### PROBLEM
Take each line from the entries that holds "agent" and copy it out.
--- INPUT DATA ---
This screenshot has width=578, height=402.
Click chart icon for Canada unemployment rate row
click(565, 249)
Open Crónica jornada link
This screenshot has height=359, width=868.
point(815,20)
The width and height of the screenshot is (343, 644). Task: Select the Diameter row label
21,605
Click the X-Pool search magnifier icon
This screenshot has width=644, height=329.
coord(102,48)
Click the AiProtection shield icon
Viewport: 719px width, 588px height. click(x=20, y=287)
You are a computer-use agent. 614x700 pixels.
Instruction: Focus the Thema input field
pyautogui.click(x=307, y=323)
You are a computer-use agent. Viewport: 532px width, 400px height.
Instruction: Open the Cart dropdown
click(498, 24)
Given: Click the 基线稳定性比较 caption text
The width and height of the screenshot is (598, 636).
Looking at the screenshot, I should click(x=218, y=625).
---
--- INPUT DATA ---
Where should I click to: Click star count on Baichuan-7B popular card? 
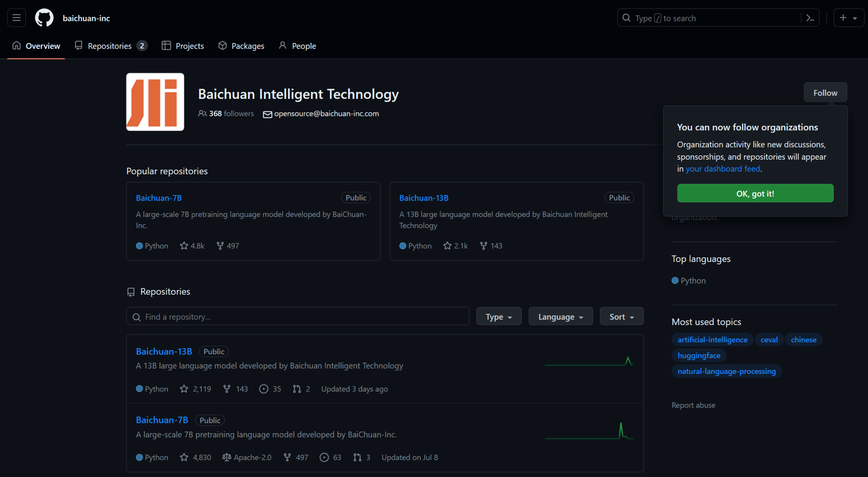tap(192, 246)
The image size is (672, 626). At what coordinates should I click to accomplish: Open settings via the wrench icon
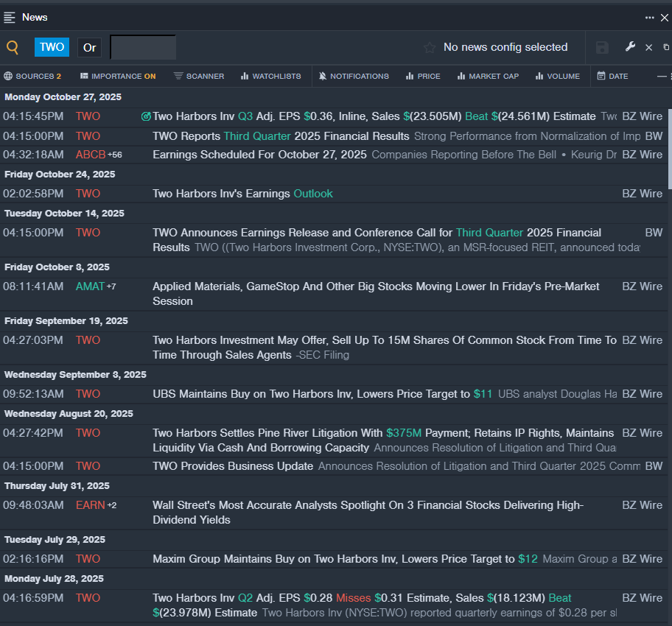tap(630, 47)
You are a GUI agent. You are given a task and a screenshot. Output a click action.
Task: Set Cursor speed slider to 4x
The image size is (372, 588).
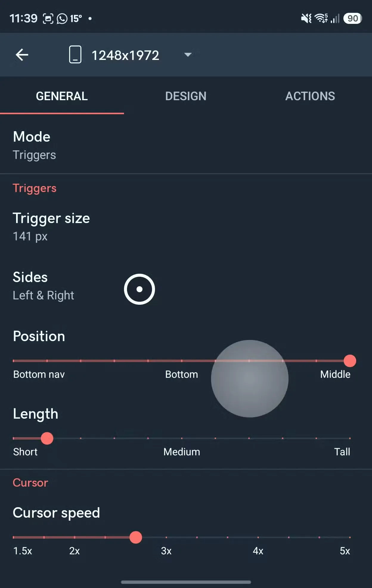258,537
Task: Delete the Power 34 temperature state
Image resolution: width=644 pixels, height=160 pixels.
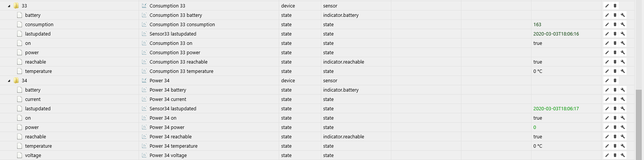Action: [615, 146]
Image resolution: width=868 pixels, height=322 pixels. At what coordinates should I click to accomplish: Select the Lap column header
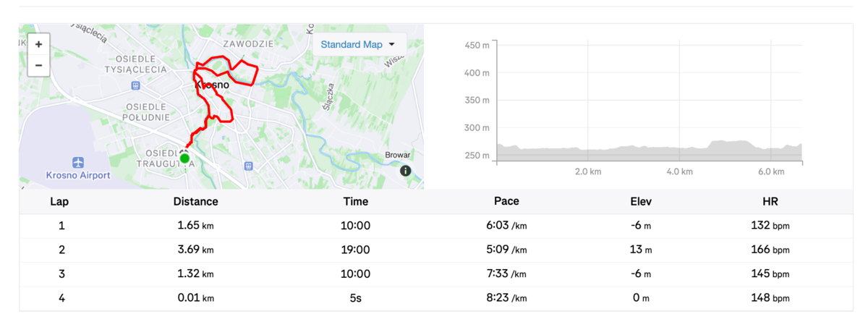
---
### RESULT FOR THIS EXERCISE
You are a computer-use agent. 614x700 pixels.
You are a computer-use agent. Viewport: 532px width, 400px height.
You are a GUI agent. You are given a task and a screenshot. Output a click action.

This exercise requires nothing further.